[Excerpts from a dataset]
*** Block opens ***

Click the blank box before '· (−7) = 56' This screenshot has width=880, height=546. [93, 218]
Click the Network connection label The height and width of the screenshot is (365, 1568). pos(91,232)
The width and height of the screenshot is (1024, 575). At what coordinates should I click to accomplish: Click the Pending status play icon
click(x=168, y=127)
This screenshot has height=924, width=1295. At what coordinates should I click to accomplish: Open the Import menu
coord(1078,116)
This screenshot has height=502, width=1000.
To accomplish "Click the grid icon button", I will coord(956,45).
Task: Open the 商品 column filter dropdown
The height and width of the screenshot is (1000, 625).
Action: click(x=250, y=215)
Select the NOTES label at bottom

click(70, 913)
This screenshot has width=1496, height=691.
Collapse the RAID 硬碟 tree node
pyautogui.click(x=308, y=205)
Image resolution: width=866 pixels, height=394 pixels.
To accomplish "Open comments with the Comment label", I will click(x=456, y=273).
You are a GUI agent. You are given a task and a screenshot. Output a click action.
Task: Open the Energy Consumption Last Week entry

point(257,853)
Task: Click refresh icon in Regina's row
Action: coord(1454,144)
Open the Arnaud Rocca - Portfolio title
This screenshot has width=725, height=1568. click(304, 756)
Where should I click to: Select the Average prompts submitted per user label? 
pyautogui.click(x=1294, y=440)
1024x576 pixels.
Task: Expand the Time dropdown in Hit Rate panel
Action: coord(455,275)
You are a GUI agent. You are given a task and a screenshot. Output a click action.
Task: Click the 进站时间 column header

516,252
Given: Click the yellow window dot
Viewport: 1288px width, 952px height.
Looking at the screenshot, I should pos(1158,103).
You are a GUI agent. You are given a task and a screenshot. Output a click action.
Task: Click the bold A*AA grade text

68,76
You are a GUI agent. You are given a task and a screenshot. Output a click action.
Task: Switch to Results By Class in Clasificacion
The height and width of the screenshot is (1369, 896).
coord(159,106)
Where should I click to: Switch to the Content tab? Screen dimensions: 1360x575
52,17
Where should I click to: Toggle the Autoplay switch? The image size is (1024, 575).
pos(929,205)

*** Block closes ***

### WHAT IS EXPECTED
Each entry must be reproduced exactly, with nothing added or dropped.

### SOLUTION TO THE EXERCISE
Click the blank box before '· (−7) = 56' This screenshot has width=880, height=546. [93, 218]
Click the Network connection label The height and width of the screenshot is (365, 1568). pos(91,232)
The width and height of the screenshot is (1024, 575). At what coordinates should I click to accomplish: Click the Pending status play icon
click(x=168, y=127)
This screenshot has height=924, width=1295. At what coordinates should I click to accomplish: Open the Import menu
coord(1078,116)
This screenshot has height=502, width=1000.
To accomplish "Click the grid icon button", I will coord(956,45).
Task: Open the 商品 column filter dropdown
The height and width of the screenshot is (1000, 625).
Action: click(x=250, y=215)
Select the NOTES label at bottom

click(70, 913)
This screenshot has width=1496, height=691.
Collapse the RAID 硬碟 tree node
pyautogui.click(x=308, y=205)
Image resolution: width=866 pixels, height=394 pixels.
To accomplish "Open comments with the Comment label", I will click(x=456, y=273).
You are a GUI agent. You are given a task and a screenshot. Output a click action.
Task: Open the Energy Consumption Last Week entry

point(257,853)
Task: Click refresh icon in Regina's row
Action: coord(1454,144)
Open the Arnaud Rocca - Portfolio title
This screenshot has width=725, height=1568. click(304, 756)
Where should I click to: Select the Average prompts submitted per user label? 
pyautogui.click(x=1294, y=440)
1024x576 pixels.
Task: Expand the Time dropdown in Hit Rate panel
Action: coord(455,275)
You are a GUI agent. You are given a task and a screenshot. Output a click action.
Task: Click the 进站时间 column header

516,252
Given: Click the yellow window dot
Viewport: 1288px width, 952px height.
Looking at the screenshot, I should pos(1158,103).
You are a GUI agent. You are given a task and a screenshot. Output a click action.
Task: Click the bold A*AA grade text

68,76
You are a GUI agent. You are given a task and a screenshot. Output a click action.
Task: Switch to Results By Class in Clasificacion
The height and width of the screenshot is (1369, 896).
coord(159,106)
Where should I click to: Switch to the Content tab? Screen dimensions: 1360x575
52,17
Where should I click to: Toggle the Autoplay switch? The image size is (1024, 575).
pos(929,205)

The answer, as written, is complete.